Les barons s’échangèrent de longs regards. Certains secouaient la tête, approuvant ce témoignage qui correspondait à celui que leur avait donné Leufroy. Il se tenait dans un coin de la salle, la main posée sur le manche de son épée.

« Vous et votre oncle êtes des traîtres à la foi chrétienne, poursuivit Baudouin. Vous serez tous les deux jugés en conséquence. Je suis prêt à être plus clément envers vous puisque vous avez assisté un de mes chevaliers. Cependant, vous devrez me livrer des informations concernant l’armée musulmane. Y consentez-vous ?

- Oui, monseigneur.

- Y a t-il d’autres personnes aux côtés de Saladin qui possèdent des aptitudes similaires à celles de votre oncle ?

- Non.

- On m’a rapporté qu’il avait un oiseau doté d’intelligence.

- C’est parce-que les oiseaux sont des animaux intelligents, monseigneur. »

Châtillon ne put s’empêcher de pouffer, accompagné de Josselin. Les frères Ibelin firent les gros yeux au roi pour qu’il réagisse à cette remarque impudente. Celui-ci semblait trop fatigué pour comprendre.

« Avez-vous sympathisé avec des musulmans ? reprit-il. Qu’avez-vous appris sur eux ?

- Mon oncle peut s’allier à eux s’il le souhaite, mais mon coeur est chrétien. Je ne pourrais m’attacher à des hommes aussi barbares et dénoués de culture. Je n’ai aucune volonté de m’intéresser à eux et n’ai donc rien à vous apprendre. »

Baudouin fronça les sourcils. Elle répondait trop vite et trop bien. Elle ne ressemblait en rien à la petite femme tremblante et apeurée qu’il avait rencontrée au Mont Gisard. Même ses barons avaient remarqué cette différence d’attitude. Ce soudain saut de confiance ne devait pas venir de nulle part. Maria avait la posture droite, les mains jointes devant elle et le visage impassible. Le garçon fut pris de fascination pour la jeune fille qui avait retrouvé un calme olympien devant une assemblée d’hommes aguerris.

« Je vois. Vos actions à Lydda semblent prouver votre dévotion.

- Majesté, je me permettrai de souligner que cette femme a été entraînée contre son gré par son oncle à joindre l’armée musulmane. Elle n’avait aucune raison de s’affilier à Saladin, intervint Leufroy en s’approchant.

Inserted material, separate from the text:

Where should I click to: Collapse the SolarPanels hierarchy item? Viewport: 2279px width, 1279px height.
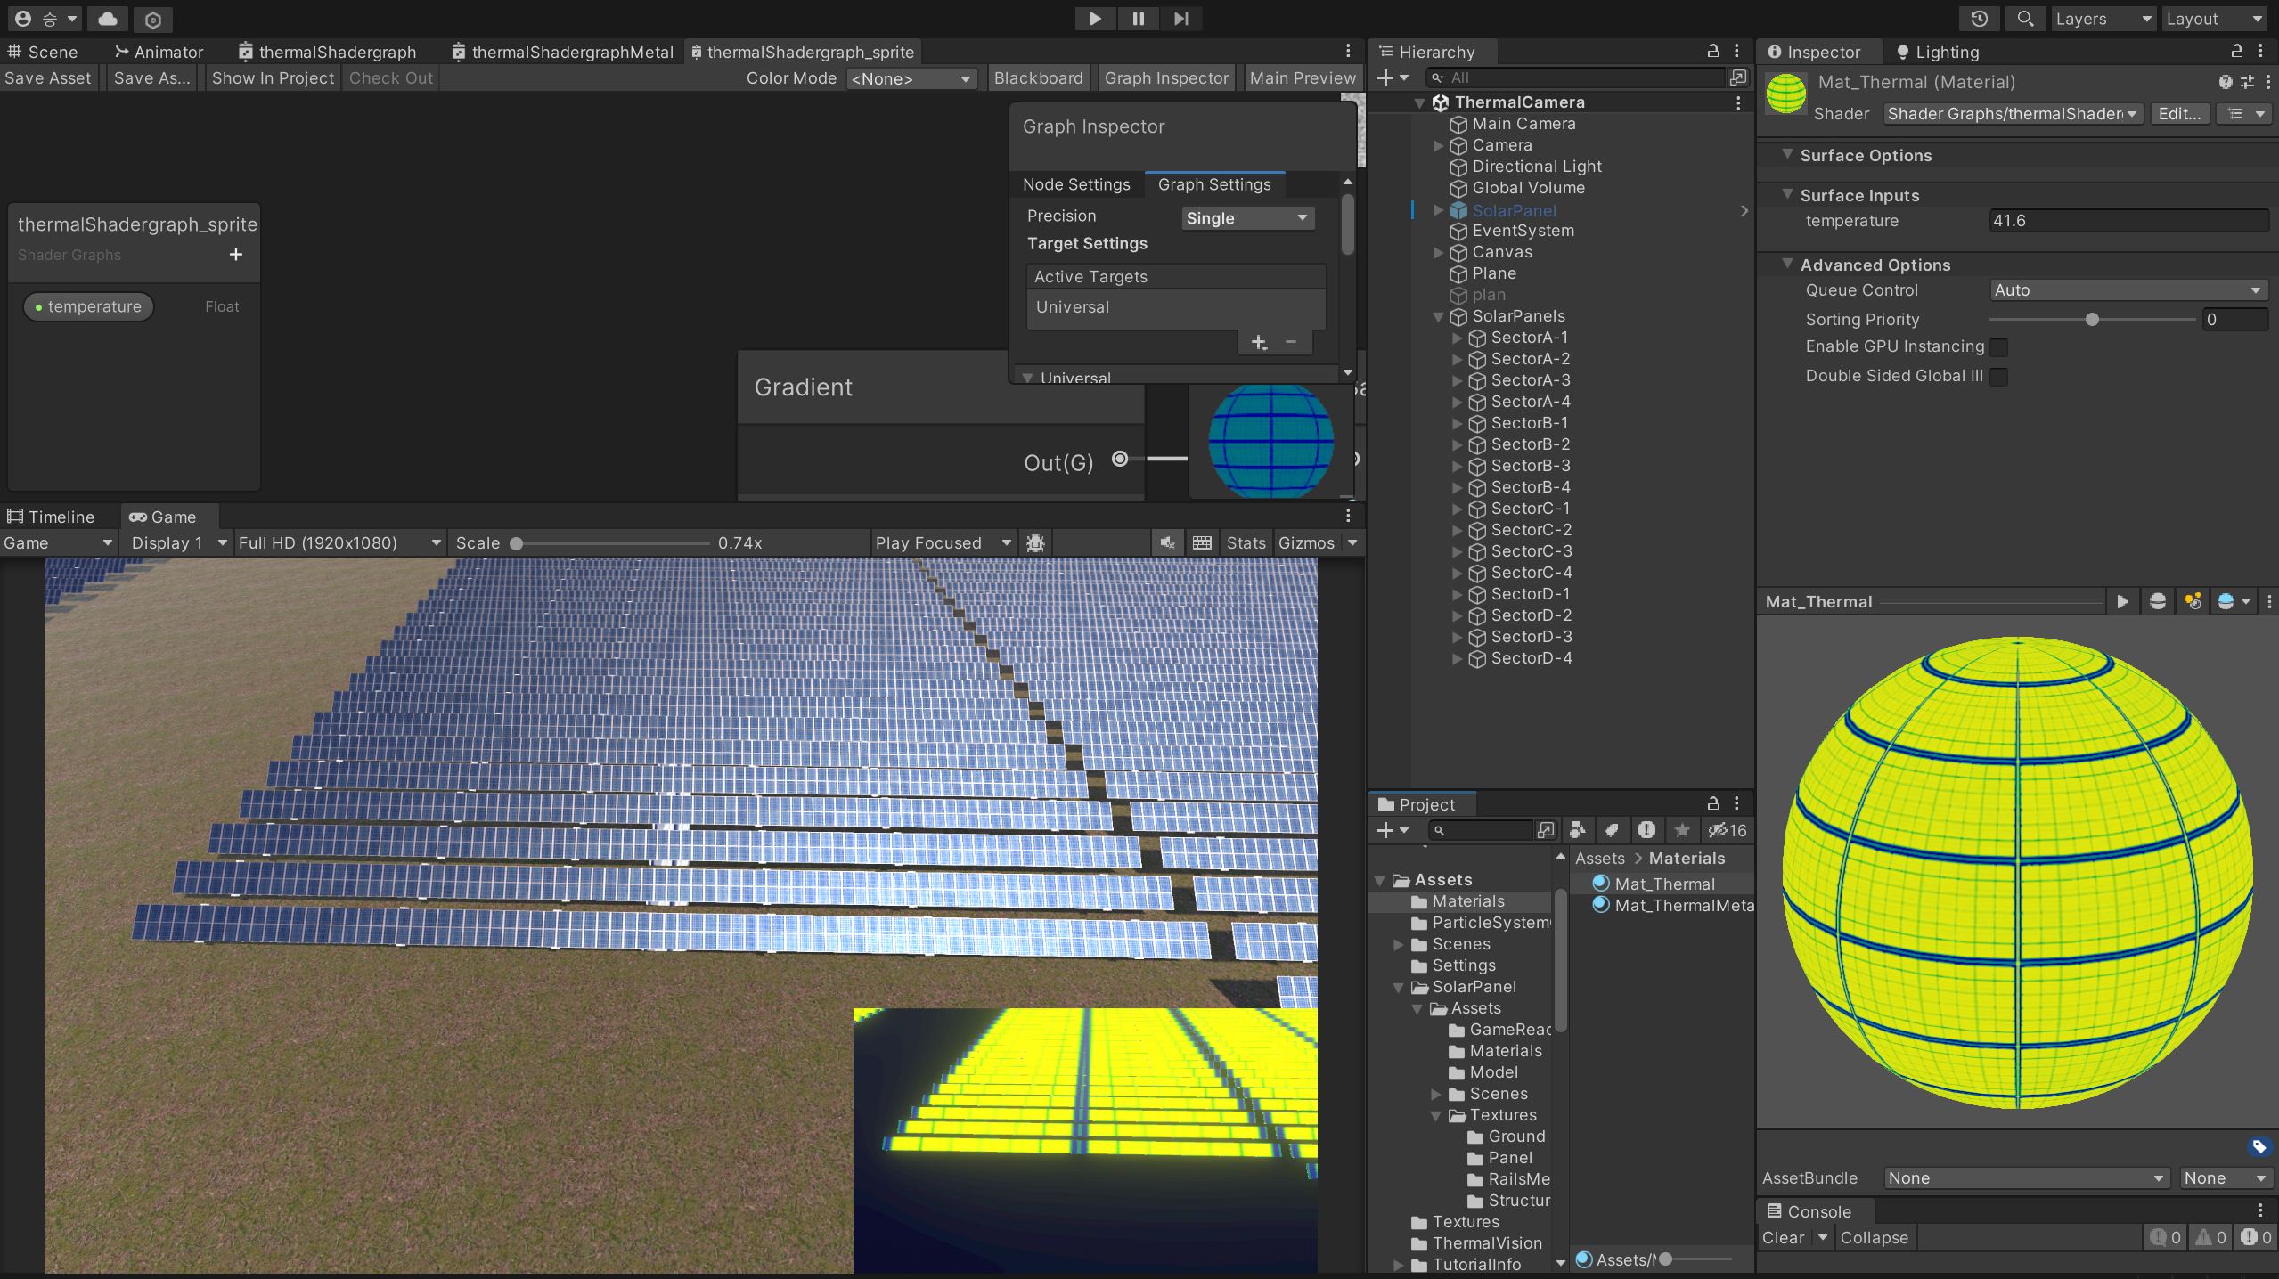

- N’avait-elle aucune bonne raison ? fit Baudouin en zieutant Châtillon.

- Les actes de guerre sont regrettables, Sire, ajouta Renault, mais ne justifient pas la traîtrise et le massacre de ses pairs.

- Non, il est vrai. Cependant les actes de guerre ne justifient pas la cruauté.

- Sire— s’indigna t-il.

- Assez. J’ai pris ma décision. Vous nous accompagnerez tous les deux à Jérusalem et j’y déterminerai la sentence de votre oncle. Quant à vous, je m’assurerai que vous soyez logée et protégée, mais vous n’aurez pas l’autorisation de quitter le palais tant que je n’aurai pas pris de mesures vous regardant. »

Baudouin se leva de sa chaise. Il manqua de tomber. Balian accourut à ses côtés pour l’aider. Le garçon lui fit signe que tout allait bien. Les barons regardaient la scène, conscients que malgré les prouesses militaires de leur roi, il restait bien trop fragile pour diriger un royaume. Et rien n’allait aller en s’arrangeant. Le garçon congédia ses sujets, regarda Maria en coin et se dirigea vers ses appartements. Leufroy l’interpela.

« Je resterai à tes côtés, si tu le souhaites.

- Merci. Merci pour tout, fit-elle en lui souriant.

- Non, c’est moi qui te remercie. Je ne serais pas de ce monde aujourd’hui sans ton aide. »

Leufroy voulut la conduire dans sa chambre pour qu’elle aie un endroit où rapidement se reposer, mais elle préféra rejoindre son oncle. En descendant dans les cachots, elle le trouva recroquevillé dans un coin sombre de sa cellule. Lorsqu’il la vit, son regard sembla s’illuminer. Elle ne dit rien. Elle s’assit près des barreaux et ferma les yeux.